[Saved entries]
==============================

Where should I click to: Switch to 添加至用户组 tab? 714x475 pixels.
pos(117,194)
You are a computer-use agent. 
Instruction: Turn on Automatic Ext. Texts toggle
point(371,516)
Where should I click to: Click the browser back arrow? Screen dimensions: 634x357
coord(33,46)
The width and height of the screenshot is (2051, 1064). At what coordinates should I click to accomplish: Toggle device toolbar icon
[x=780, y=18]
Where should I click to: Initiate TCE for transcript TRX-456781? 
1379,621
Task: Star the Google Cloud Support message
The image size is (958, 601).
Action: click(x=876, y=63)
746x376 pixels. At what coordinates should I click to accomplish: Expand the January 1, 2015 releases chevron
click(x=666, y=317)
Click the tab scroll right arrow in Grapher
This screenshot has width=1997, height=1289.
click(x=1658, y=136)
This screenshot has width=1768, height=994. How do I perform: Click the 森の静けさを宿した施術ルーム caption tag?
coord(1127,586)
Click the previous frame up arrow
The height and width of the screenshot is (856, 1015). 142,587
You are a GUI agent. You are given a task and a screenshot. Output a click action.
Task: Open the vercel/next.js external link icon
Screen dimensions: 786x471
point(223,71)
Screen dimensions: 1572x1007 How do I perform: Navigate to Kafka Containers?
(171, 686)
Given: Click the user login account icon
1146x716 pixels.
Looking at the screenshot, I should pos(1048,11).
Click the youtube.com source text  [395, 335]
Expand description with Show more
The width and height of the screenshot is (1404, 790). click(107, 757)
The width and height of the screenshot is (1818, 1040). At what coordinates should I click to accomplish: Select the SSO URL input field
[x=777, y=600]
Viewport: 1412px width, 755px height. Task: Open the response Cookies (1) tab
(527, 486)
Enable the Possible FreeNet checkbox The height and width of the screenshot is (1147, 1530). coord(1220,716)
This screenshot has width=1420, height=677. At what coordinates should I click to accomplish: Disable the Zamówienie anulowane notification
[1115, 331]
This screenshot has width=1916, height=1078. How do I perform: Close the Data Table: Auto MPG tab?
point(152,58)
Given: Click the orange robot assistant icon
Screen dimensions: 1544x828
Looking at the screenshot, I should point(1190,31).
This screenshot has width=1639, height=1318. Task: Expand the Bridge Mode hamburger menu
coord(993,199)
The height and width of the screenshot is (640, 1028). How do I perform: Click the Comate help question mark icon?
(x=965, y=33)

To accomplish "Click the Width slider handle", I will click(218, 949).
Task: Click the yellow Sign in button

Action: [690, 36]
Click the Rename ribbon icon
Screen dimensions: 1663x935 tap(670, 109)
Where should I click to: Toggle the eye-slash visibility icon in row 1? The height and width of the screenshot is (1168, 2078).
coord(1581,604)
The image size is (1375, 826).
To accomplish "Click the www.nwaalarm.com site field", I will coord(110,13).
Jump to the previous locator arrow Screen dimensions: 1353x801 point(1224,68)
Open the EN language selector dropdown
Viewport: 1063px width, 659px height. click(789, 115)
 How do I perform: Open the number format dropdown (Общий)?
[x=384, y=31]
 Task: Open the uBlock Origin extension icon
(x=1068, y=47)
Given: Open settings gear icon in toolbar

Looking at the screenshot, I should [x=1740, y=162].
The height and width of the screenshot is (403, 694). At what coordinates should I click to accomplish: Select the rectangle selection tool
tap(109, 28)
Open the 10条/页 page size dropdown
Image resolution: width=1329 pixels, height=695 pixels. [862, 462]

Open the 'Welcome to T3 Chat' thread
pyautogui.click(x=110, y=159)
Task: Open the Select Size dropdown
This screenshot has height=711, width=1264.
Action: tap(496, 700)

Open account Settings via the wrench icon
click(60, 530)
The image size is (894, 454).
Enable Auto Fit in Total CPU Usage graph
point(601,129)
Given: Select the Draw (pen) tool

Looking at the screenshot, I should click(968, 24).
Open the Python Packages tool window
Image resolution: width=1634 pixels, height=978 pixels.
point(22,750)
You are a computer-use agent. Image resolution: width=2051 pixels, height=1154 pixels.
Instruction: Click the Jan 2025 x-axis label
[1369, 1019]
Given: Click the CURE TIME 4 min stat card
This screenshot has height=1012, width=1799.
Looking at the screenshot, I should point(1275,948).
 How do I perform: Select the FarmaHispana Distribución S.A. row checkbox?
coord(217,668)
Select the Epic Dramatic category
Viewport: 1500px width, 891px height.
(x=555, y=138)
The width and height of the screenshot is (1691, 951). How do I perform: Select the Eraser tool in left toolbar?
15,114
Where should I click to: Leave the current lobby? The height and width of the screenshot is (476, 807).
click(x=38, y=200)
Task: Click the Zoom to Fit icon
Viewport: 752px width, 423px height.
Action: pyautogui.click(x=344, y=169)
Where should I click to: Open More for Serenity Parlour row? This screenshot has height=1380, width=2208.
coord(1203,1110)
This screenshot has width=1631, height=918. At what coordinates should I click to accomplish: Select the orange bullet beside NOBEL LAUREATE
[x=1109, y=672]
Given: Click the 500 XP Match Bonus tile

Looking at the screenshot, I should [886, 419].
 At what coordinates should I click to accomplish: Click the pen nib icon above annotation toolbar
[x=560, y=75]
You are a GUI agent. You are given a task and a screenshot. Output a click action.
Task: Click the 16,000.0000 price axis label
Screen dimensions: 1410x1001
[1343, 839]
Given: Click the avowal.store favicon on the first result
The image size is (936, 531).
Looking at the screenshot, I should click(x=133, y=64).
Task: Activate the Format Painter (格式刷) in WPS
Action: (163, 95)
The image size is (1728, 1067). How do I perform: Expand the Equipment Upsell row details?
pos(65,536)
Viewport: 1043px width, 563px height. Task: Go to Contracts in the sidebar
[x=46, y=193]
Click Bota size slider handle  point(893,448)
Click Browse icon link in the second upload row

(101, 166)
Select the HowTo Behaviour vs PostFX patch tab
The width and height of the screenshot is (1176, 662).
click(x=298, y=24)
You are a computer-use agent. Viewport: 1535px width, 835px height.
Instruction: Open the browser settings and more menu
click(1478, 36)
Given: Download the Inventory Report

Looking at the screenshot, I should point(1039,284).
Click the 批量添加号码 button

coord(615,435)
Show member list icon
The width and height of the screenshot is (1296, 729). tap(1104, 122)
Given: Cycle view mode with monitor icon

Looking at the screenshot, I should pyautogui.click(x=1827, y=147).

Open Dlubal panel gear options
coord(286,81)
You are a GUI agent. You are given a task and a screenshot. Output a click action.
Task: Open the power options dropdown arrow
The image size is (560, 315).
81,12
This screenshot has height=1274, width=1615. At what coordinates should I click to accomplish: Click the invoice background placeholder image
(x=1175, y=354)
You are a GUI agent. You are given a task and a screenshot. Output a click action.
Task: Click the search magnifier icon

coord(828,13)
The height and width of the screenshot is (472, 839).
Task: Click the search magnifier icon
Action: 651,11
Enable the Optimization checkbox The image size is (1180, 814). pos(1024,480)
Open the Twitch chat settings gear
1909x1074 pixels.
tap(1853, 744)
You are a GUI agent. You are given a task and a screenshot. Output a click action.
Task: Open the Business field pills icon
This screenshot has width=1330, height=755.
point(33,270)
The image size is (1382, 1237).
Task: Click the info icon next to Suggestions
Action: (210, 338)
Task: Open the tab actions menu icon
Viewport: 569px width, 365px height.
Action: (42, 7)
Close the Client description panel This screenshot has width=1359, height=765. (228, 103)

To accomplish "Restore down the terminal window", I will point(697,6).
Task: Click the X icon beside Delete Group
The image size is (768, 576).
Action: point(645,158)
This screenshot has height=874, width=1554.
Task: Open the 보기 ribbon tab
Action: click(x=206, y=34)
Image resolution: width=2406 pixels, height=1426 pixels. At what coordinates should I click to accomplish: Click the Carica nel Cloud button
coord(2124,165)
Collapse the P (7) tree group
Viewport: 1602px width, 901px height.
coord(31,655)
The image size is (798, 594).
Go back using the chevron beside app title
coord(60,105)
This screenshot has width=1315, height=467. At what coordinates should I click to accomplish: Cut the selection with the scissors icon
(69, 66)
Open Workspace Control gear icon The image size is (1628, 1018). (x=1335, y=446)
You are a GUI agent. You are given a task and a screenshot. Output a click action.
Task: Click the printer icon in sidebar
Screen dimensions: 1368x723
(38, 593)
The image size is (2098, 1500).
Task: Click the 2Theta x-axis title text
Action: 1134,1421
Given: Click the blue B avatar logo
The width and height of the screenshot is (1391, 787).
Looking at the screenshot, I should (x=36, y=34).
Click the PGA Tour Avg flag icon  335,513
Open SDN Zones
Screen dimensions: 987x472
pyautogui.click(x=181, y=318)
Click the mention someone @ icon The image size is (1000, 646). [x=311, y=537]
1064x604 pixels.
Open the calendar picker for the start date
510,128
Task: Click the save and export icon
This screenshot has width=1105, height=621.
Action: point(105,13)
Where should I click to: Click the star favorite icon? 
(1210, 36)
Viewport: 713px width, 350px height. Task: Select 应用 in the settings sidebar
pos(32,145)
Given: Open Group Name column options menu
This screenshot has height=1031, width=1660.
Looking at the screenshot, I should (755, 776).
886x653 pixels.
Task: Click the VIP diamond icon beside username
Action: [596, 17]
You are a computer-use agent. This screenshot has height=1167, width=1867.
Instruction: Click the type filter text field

==============================

### Activity
Find the line with "Given: Select the Draw (pen) tool" in the entries above. Retype it and each line after it, exactly, through the line with "Given: Click the CURE TIME 4 min stat card", and stop there.

### Result of this task
Given: Select the Draw (pen) tool

Looking at the screenshot, I should click(968, 24).
Open the Python Packages tool window
Image resolution: width=1634 pixels, height=978 pixels.
point(22,750)
You are a computer-use agent. Image resolution: width=2051 pixels, height=1154 pixels.
Instruction: Click the Jan 2025 x-axis label
[1369, 1019]
Given: Click the CURE TIME 4 min stat card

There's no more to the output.